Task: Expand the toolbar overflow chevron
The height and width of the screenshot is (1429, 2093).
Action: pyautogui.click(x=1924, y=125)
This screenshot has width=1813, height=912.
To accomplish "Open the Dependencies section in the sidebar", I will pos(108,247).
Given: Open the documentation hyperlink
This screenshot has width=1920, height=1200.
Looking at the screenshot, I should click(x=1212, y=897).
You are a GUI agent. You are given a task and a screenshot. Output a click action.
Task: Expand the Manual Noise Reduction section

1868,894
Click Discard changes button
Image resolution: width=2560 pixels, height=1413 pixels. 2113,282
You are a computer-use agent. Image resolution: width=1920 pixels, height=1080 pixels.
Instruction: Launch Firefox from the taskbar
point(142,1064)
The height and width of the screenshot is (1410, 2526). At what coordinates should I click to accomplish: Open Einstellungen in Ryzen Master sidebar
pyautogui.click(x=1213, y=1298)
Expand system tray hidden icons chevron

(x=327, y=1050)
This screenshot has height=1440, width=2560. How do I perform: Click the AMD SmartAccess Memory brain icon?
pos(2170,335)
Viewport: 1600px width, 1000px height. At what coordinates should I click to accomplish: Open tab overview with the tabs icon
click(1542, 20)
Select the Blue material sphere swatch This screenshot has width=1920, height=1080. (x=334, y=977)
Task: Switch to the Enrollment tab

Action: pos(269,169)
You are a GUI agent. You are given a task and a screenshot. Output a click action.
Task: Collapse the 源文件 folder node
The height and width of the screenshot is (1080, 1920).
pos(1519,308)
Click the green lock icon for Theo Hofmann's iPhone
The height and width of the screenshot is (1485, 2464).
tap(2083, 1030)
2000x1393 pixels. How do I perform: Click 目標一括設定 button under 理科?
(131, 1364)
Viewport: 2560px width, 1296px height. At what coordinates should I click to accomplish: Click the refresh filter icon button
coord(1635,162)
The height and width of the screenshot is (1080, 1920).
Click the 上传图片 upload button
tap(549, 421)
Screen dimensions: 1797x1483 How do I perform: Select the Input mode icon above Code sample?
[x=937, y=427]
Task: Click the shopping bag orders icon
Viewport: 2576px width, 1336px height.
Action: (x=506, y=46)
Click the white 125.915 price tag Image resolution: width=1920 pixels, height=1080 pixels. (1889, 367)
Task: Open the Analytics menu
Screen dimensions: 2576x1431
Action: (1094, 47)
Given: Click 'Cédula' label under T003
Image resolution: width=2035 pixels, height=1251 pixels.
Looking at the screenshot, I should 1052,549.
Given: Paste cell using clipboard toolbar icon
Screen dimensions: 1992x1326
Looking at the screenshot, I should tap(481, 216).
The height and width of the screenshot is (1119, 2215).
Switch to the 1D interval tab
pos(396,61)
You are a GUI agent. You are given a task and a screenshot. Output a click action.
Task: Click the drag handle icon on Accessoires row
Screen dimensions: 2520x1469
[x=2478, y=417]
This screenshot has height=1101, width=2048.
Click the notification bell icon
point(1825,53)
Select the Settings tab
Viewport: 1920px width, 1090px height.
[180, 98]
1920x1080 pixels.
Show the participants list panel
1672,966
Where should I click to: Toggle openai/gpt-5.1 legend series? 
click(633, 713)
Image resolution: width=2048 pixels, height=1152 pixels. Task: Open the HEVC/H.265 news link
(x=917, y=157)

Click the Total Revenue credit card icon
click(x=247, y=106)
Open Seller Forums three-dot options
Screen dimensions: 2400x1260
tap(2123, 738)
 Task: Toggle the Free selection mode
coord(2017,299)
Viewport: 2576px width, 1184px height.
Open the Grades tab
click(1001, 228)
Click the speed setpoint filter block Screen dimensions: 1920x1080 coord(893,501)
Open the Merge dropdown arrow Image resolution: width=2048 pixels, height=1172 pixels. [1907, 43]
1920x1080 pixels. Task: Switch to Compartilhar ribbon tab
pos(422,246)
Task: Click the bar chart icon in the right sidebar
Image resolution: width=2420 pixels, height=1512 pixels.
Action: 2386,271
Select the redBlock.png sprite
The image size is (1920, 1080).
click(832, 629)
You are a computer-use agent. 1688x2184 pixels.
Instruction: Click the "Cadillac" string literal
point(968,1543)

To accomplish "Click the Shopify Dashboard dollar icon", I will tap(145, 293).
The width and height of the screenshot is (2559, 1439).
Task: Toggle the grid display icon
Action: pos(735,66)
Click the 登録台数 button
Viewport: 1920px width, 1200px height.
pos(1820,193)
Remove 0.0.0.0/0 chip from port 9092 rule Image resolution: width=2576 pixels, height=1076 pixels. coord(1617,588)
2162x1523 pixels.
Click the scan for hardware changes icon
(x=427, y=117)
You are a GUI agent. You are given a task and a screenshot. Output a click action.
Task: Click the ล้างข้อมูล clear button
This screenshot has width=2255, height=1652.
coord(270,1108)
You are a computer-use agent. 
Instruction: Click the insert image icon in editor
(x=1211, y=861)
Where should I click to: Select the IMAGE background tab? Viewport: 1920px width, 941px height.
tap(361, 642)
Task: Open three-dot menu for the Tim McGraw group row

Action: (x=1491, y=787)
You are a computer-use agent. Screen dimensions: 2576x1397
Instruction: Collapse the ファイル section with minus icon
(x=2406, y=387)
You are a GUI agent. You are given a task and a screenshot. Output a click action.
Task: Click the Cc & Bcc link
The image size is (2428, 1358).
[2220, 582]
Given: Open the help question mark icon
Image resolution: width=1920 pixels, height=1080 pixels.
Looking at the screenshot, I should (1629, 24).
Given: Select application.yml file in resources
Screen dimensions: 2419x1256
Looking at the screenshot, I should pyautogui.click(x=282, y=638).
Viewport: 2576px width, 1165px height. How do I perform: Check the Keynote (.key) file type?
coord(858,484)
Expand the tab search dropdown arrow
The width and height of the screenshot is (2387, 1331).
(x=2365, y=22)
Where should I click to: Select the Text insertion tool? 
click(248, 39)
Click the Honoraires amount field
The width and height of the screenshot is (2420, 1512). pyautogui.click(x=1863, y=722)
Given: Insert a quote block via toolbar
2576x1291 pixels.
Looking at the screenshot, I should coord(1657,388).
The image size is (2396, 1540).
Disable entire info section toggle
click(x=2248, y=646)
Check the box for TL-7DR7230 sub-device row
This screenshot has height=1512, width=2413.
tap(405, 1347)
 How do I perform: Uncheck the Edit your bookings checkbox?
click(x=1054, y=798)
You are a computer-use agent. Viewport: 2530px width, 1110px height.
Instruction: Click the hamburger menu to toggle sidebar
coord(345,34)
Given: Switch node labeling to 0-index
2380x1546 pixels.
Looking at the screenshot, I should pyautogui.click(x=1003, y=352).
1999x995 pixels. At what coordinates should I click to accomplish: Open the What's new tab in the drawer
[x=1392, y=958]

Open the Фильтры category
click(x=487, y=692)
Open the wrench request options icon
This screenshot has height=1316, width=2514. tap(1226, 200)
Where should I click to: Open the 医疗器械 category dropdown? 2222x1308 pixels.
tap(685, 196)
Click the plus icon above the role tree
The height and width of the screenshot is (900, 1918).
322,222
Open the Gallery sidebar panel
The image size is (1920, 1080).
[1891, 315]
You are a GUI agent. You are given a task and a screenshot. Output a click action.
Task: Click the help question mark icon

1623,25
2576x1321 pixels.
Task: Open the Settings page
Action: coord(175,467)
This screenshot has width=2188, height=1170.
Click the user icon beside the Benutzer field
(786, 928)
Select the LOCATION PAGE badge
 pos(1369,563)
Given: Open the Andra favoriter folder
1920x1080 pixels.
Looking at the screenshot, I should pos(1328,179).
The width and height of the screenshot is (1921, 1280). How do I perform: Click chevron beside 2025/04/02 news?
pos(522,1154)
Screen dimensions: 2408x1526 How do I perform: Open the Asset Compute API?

——

ABOUT THIS EXERCISE: Your task is to quote all of the data word for word.

PROBLEM SOLUTION:
Task: Expand the toolbar overflow chevron
The height and width of the screenshot is (1429, 2093).
Action: pyautogui.click(x=1924, y=125)
This screenshot has width=1813, height=912.
To accomplish "Open the Dependencies section in the sidebar", I will pos(108,247).
Given: Open the documentation hyperlink
This screenshot has width=1920, height=1200.
Looking at the screenshot, I should click(x=1212, y=897).
You are a GUI agent. You are given a task and a screenshot. Output a click action.
Task: Expand the Manual Noise Reduction section

1868,894
Click Discard changes button
Image resolution: width=2560 pixels, height=1413 pixels. 2113,282
You are a computer-use agent. Image resolution: width=1920 pixels, height=1080 pixels.
Instruction: Launch Firefox from the taskbar
point(142,1064)
The height and width of the screenshot is (1410, 2526). At what coordinates should I click to accomplish: Open Einstellungen in Ryzen Master sidebar
pyautogui.click(x=1213, y=1298)
Expand system tray hidden icons chevron

(x=327, y=1050)
This screenshot has height=1440, width=2560. How do I perform: Click the AMD SmartAccess Memory brain icon?
pos(2170,335)
Viewport: 1600px width, 1000px height. At what coordinates should I click to accomplish: Open tab overview with the tabs icon
click(1542, 20)
Select the Blue material sphere swatch This screenshot has width=1920, height=1080. (x=334, y=977)
Task: Switch to the Enrollment tab

Action: pos(269,169)
You are a GUI agent. You are given a task and a screenshot. Output a click action.
Task: Collapse the 源文件 folder node
The height and width of the screenshot is (1080, 1920).
pos(1519,308)
Click the green lock icon for Theo Hofmann's iPhone
The height and width of the screenshot is (1485, 2464).
tap(2083, 1030)
2000x1393 pixels. How do I perform: Click 目標一括設定 button under 理科?
(131, 1364)
Viewport: 2560px width, 1296px height. At what coordinates should I click to accomplish: Click the refresh filter icon button
coord(1635,162)
The height and width of the screenshot is (1080, 1920).
Click the 上传图片 upload button
tap(549, 421)
Screen dimensions: 1797x1483 How do I perform: Select the Input mode icon above Code sample?
[x=937, y=427]
Task: Click the shopping bag orders icon
Viewport: 2576px width, 1336px height.
Action: (x=506, y=46)
Click the white 125.915 price tag Image resolution: width=1920 pixels, height=1080 pixels. (1889, 367)
Task: Open the Analytics menu
Screen dimensions: 2576x1431
Action: (1094, 47)
Given: Click 'Cédula' label under T003
Image resolution: width=2035 pixels, height=1251 pixels.
Looking at the screenshot, I should 1052,549.
Given: Paste cell using clipboard toolbar icon
Screen dimensions: 1992x1326
Looking at the screenshot, I should tap(481, 216).
The height and width of the screenshot is (1119, 2215).
Switch to the 1D interval tab
pos(396,61)
You are a GUI agent. You are given a task and a screenshot. Output a click action.
Task: Click the drag handle icon on Accessoires row
Screen dimensions: 2520x1469
[x=2478, y=417]
This screenshot has height=1101, width=2048.
Click the notification bell icon
point(1825,53)
Select the Settings tab
Viewport: 1920px width, 1090px height.
[180, 98]
1920x1080 pixels.
Show the participants list panel
1672,966
Where should I click to: Toggle openai/gpt-5.1 legend series? 
click(633, 713)
Image resolution: width=2048 pixels, height=1152 pixels. Task: Open the HEVC/H.265 news link
(x=917, y=157)

Click the Total Revenue credit card icon
click(x=247, y=106)
Open Seller Forums three-dot options
Screen dimensions: 2400x1260
tap(2123, 738)
 Task: Toggle the Free selection mode
coord(2017,299)
Viewport: 2576px width, 1184px height.
Open the Grades tab
click(1001, 228)
Click the speed setpoint filter block Screen dimensions: 1920x1080 coord(893,501)
Open the Merge dropdown arrow Image resolution: width=2048 pixels, height=1172 pixels. [1907, 43]
1920x1080 pixels. Task: Switch to Compartilhar ribbon tab
pos(422,246)
Task: Click the bar chart icon in the right sidebar
Image resolution: width=2420 pixels, height=1512 pixels.
Action: 2386,271
Select the redBlock.png sprite
The image size is (1920, 1080).
click(832, 629)
You are a computer-use agent. 1688x2184 pixels.
Instruction: Click the "Cadillac" string literal
point(968,1543)

To accomplish "Click the Shopify Dashboard dollar icon", I will tap(145, 293).
The width and height of the screenshot is (2559, 1439).
Task: Toggle the grid display icon
Action: pos(735,66)
Click the 登録台数 button
Viewport: 1920px width, 1200px height.
pos(1820,193)
Remove 0.0.0.0/0 chip from port 9092 rule Image resolution: width=2576 pixels, height=1076 pixels. coord(1617,588)
2162x1523 pixels.
Click the scan for hardware changes icon
(x=427, y=117)
You are a GUI agent. You are given a task and a screenshot. Output a click action.
Task: Click the ล้างข้อมูล clear button
This screenshot has width=2255, height=1652.
coord(270,1108)
You are a computer-use agent. 
Instruction: Click the insert image icon in editor
(x=1211, y=861)
Where should I click to: Select the IMAGE background tab? Viewport: 1920px width, 941px height.
tap(361, 642)
Task: Open three-dot menu for the Tim McGraw group row

Action: (x=1491, y=787)
You are a computer-use agent. Screen dimensions: 2576x1397
Instruction: Collapse the ファイル section with minus icon
(x=2406, y=387)
You are a GUI agent. You are given a task and a screenshot. Output a click action.
Task: Click the Cc & Bcc link
The image size is (2428, 1358).
[2220, 582]
Given: Open the help question mark icon
Image resolution: width=1920 pixels, height=1080 pixels.
Looking at the screenshot, I should (1629, 24).
Given: Select application.yml file in resources
Screen dimensions: 2419x1256
Looking at the screenshot, I should pyautogui.click(x=282, y=638).
Viewport: 2576px width, 1165px height. How do I perform: Check the Keynote (.key) file type?
coord(858,484)
Expand the tab search dropdown arrow
The width and height of the screenshot is (2387, 1331).
(x=2365, y=22)
Where should I click to: Select the Text insertion tool? 
click(248, 39)
Click the Honoraires amount field
The width and height of the screenshot is (2420, 1512). pyautogui.click(x=1863, y=722)
Given: Insert a quote block via toolbar
2576x1291 pixels.
Looking at the screenshot, I should coord(1657,388).
The image size is (2396, 1540).
Disable entire info section toggle
click(x=2248, y=646)
Check the box for TL-7DR7230 sub-device row
This screenshot has height=1512, width=2413.
tap(405, 1347)
 How do I perform: Uncheck the Edit your bookings checkbox?
click(x=1054, y=798)
You are a computer-use agent. Viewport: 2530px width, 1110px height.
Instruction: Click the hamburger menu to toggle sidebar
coord(345,34)
Given: Switch node labeling to 0-index
2380x1546 pixels.
Looking at the screenshot, I should pyautogui.click(x=1003, y=352).
1999x995 pixels. At what coordinates should I click to accomplish: Open the What's new tab in the drawer
[x=1392, y=958]

Open the Фильтры category
click(x=487, y=692)
Open the wrench request options icon
This screenshot has height=1316, width=2514. tap(1226, 200)
Where should I click to: Open the 医疗器械 category dropdown? 2222x1308 pixels.
tap(685, 196)
Click the plus icon above the role tree
The height and width of the screenshot is (900, 1918).
322,222
Open the Gallery sidebar panel
The image size is (1920, 1080).
[1891, 315]
You are a GUI agent. You are given a task and a screenshot. Output a click action.
Task: Click the help question mark icon

1623,25
2576x1321 pixels.
Task: Open the Settings page
Action: coord(175,467)
This screenshot has width=2188, height=1170.
Click the user icon beside the Benutzer field
(786, 928)
Select the LOCATION PAGE badge
 pos(1369,563)
Given: Open the Andra favoriter folder
1920x1080 pixels.
Looking at the screenshot, I should pos(1328,179).
The width and height of the screenshot is (1921, 1280). How do I perform: Click chevron beside 2025/04/02 news?
pos(522,1154)
Screen dimensions: 2408x1526 How do I perform: Open the Asset Compute API?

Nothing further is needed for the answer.